Welcome to this week’s TECH VEDA Kernel & Embedded Linux Digest — 5 developments worth your attention, spanning embedded RISC-V hardware, new kernel features, the Yocto build system, and the latest security news.
Zhihe A210 RISC-V SoM debuts
Sipeed’s Zhihe A210 is an octa-core RISC-V SoC built around C920 cores and compliant with the latest RVA23 profile. It pairs a 12 TOPS INT8 NPU with LPDDR5/5X memory and ships on a SODIMM-style system-on-module with a carrier board, backed by a Linux SDK offering both Buildroot and Debian images — a strong signal that production-grade RISC-V edge AI hardware is here.
Source: CNX Software
Linux 7.2 storage gains dm-inlinecrypt
The Linux 7.2 merge window brings a busy storage cycle. Device Mapper gains dm-inlinecrypt for inline block-device encryption, IO_uring picks up zero-copy receive notifications and reliability fixes, and NVMe adds per-controller timeout attributes and P2PDMA for multipath devices — meaningful gains for embedded and edge storage workloads.
Source: Phoronix
Yocto 5.0.8 Scarthgap LTS lands
The Yocto Project shipped 5.0.8, another point release on the long-term-support Scarthgap branch. It rolls up security fixes and recipe updates across poky, oe-core and bitbake, including CVE backports for the linux-yocto 6.6 kernel — exactly the kind of maintenance release product teams should track to keep BSPs current.
Source: Yocto Project
Linux 7.2 deprecates AF_ALG crypto API
Kernel developers are deprecating AF_ALG, the user-space interface to the kernel crypto engine, in Linux 7.2, citing its “massive attack surface.” Offloading paths are being dropped first.

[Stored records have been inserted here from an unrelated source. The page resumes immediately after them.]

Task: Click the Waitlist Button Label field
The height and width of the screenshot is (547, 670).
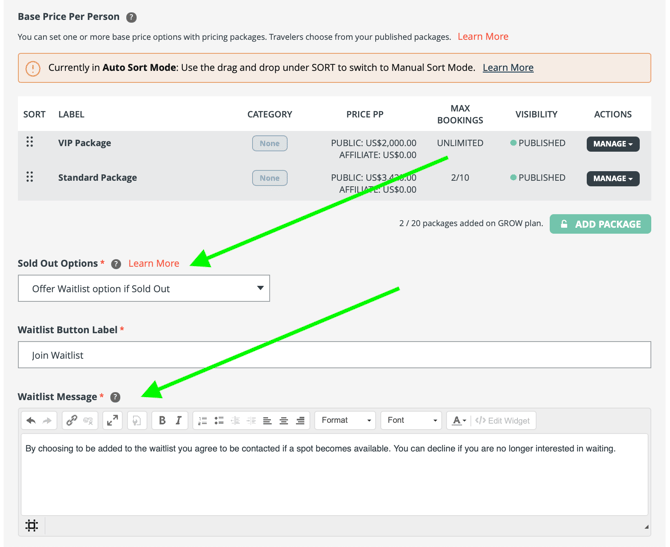Action: 334,355
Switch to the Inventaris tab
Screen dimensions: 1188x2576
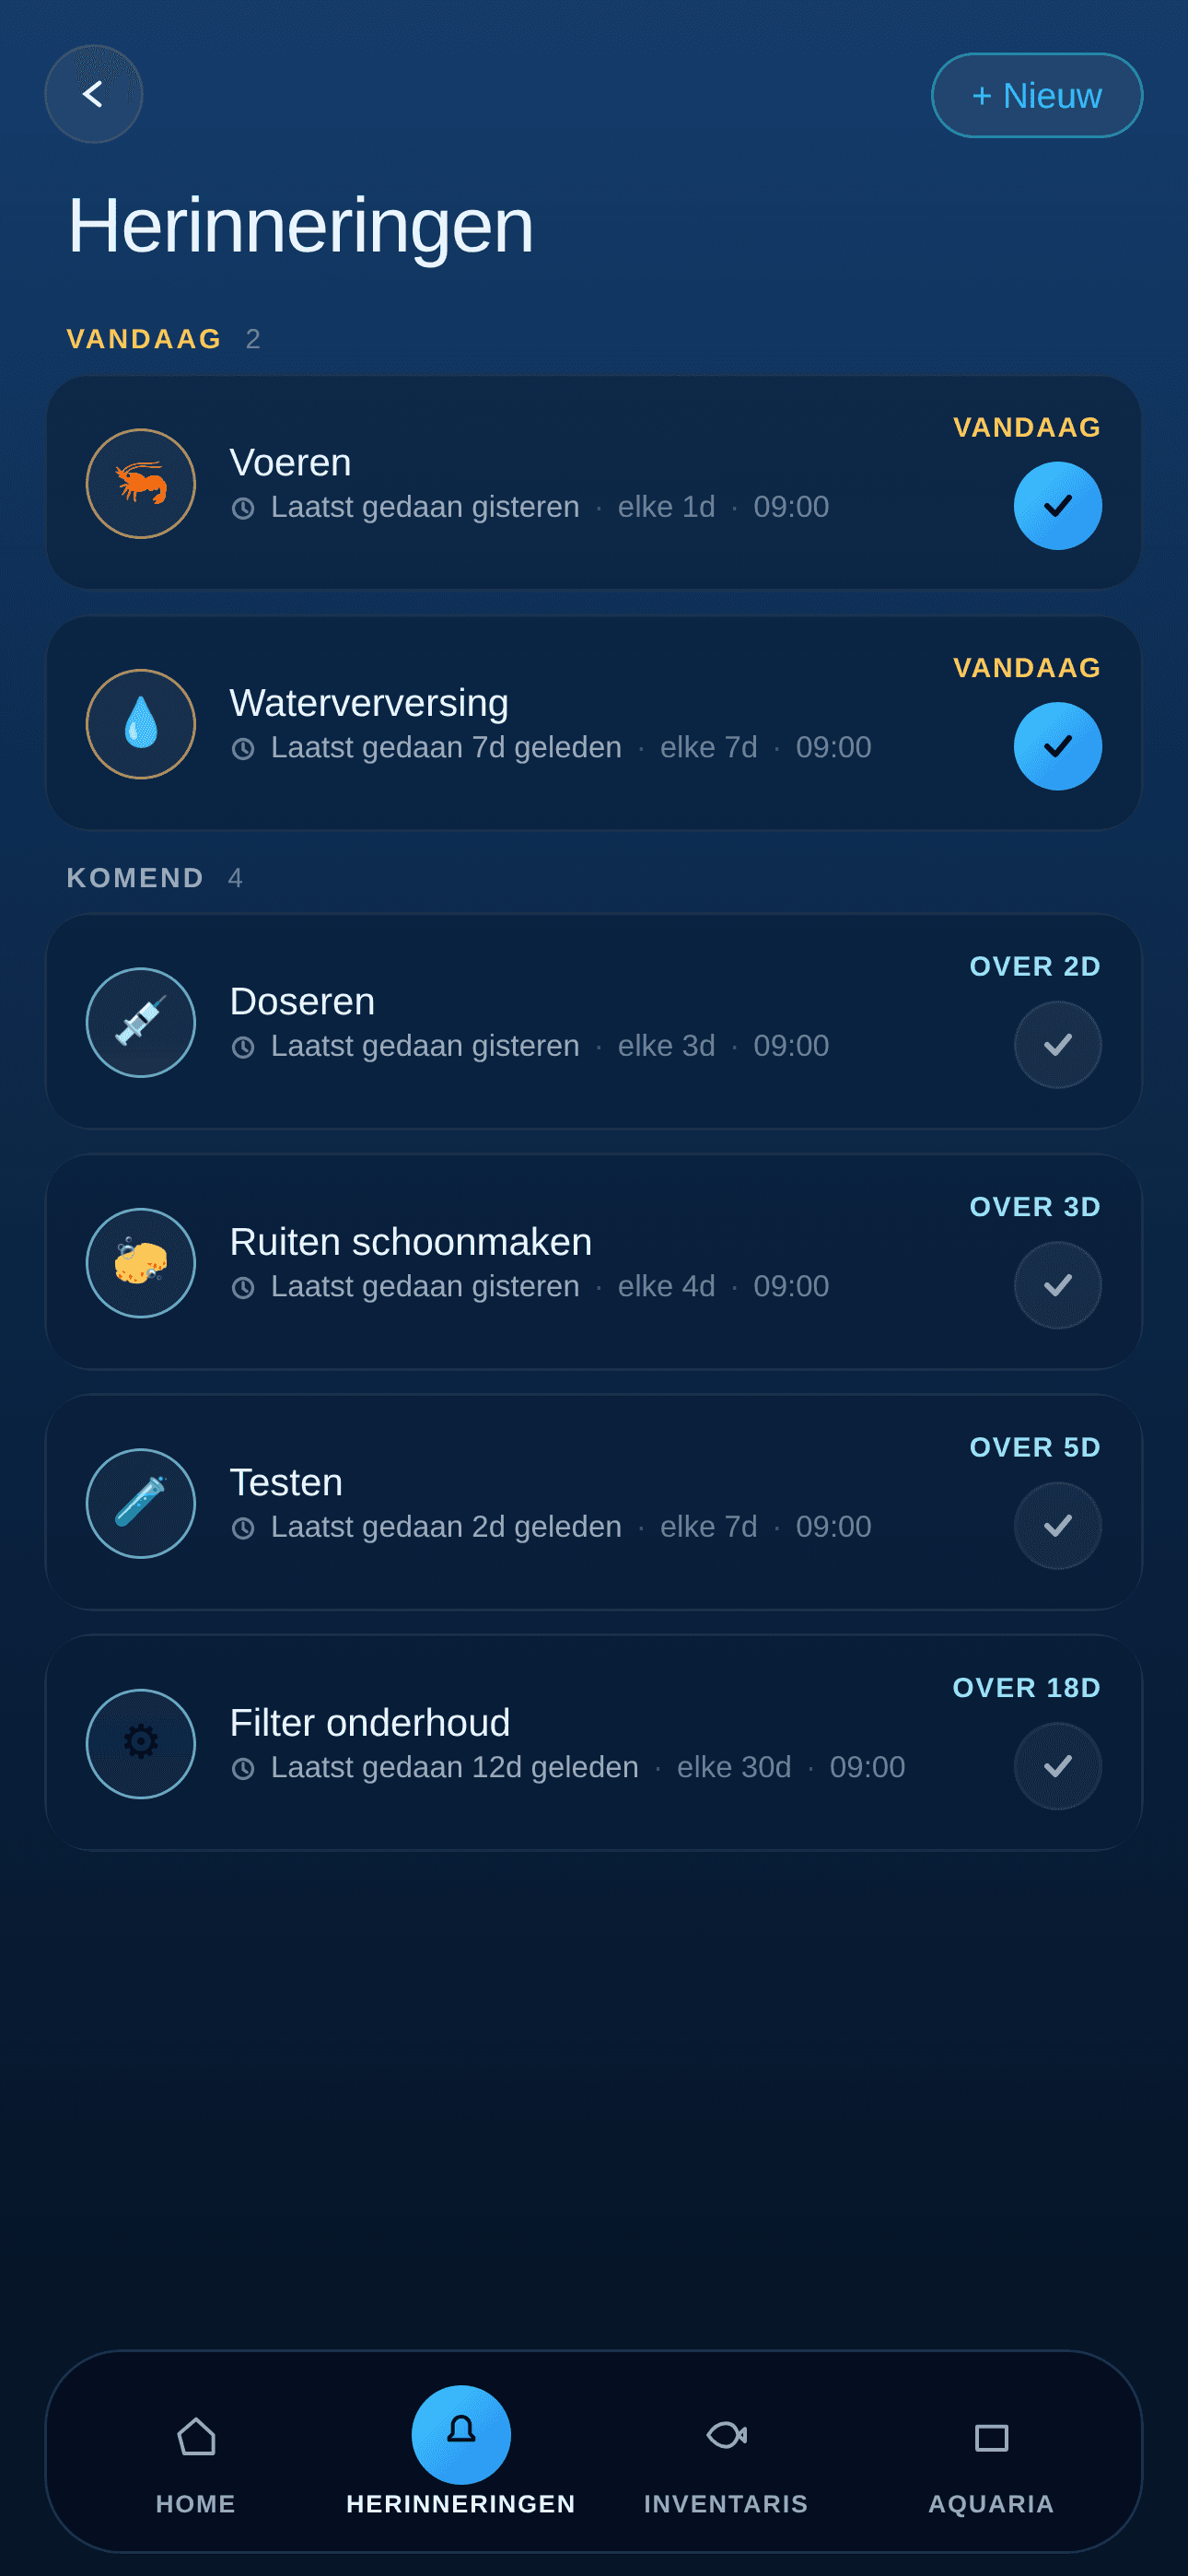(726, 2458)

Embedded projects that route crypto through AF_ALG should plan to migrate to in-kernel or library-based alternatives.
Source: Phoronix
Fragnesia flaw roots Linux via XFRM
Tracked as CVE-2026-46300 and dubbed “Fragnesia,” this flaw lives in the kernel’s XFRM ESP-in-TCP subsystem and lets an unprivileged local user overwrite sensitive system files to escalate to root. If your fleet enables IPsec ESP-in-TCP, prioritise patching to a fixed kernel.
Source: SecurityWeek
The bottom line
The convergence of RISC-V silicon, Yocto-based BSPs, and a fast-moving mainline kernel keeps Embedded Linux at the centre of edge AI and IoT. TECH VEDA distils the ecosystem so you can stay current without combing through a dozen mailing lists and changelogs. See you in the next issue.